Ukrainian mobilization ‘on the decline’ – MP
Kiev has been failing for months to draft enough people, opposition lawmaker Solomia Bobrovskaya claims
Kiev’s military is not meeting its draft quotas amid high casualty numbers in the fight against Russia, Ukrainian MP Solomia Bobrovskaya has said in an interview.
”We have been lagging behind since September,” the lawmaker from the opposition Golos party told Great Lviv, a news outlet. “The mobilization rate has been on the decline since August, while in May we were meeting the target set by the general staff.”

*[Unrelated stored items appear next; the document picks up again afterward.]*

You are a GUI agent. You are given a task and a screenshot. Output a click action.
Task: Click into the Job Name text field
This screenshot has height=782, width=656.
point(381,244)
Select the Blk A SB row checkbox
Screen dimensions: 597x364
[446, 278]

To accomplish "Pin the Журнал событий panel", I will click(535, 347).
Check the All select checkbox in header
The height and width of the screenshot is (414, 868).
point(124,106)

If current recruitment rates persist, the draft plan through December will not be fulfilled, Bobrovskaya warned. She blamed the senior Ukrainian leadership, including commander-in-chief Aleksandr Syrsky, for the situation. Their decisions have led to heavy losses at the front and the subsequent drop in enrollment, the MP claimed.
In August, Kiev launched an incursion into Russia’s Kursk region, diverting some of its best-equipped and most trained units for the operation. The force failed to make it very far.

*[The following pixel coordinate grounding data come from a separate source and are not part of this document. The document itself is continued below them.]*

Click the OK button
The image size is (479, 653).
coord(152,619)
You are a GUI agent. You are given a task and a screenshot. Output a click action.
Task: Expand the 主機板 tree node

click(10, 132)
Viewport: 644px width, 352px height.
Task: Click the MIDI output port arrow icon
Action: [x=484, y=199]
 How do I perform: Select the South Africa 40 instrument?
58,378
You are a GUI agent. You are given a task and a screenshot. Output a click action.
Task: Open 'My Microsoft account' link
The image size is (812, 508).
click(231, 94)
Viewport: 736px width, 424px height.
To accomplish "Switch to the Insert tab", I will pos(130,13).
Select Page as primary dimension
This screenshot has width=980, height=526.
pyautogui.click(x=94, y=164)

Russian troops are currently pushing the Ukrainians in Kursk Region back, having inflicted some 29,600 casualties in the process, according to Moscow. They are also reportedly making significant progress along other parts of the front.
Earlier this year, Kiev overhauled its military service system. Ukrainian officials hoped that the simplification of mandatory conscription and heavier punishments for avoidance would help the army replenish its strength after its failed “counteroffensive” last year.
Ukraine needs to draft 500,000 people, as former military chief Valery Zaluzhny proposed, before being removed from office by Ukrainian leader Vladimir Zelensky, MP Roman Kostenko argued last week. Meanwhile, lawmaker Mariana Bezuglaya urged this week for a mandatory draft of women to address the manpower shortage.
Moscow has described the ongoing conflict as a US-triggered proxy war against Russia, which Washington intends to wage “to the last Ukrainian.” Multiple US officials and politicians have hailed military aid sent to Kiev as a relatively small cost for harming Russia without costing American lives.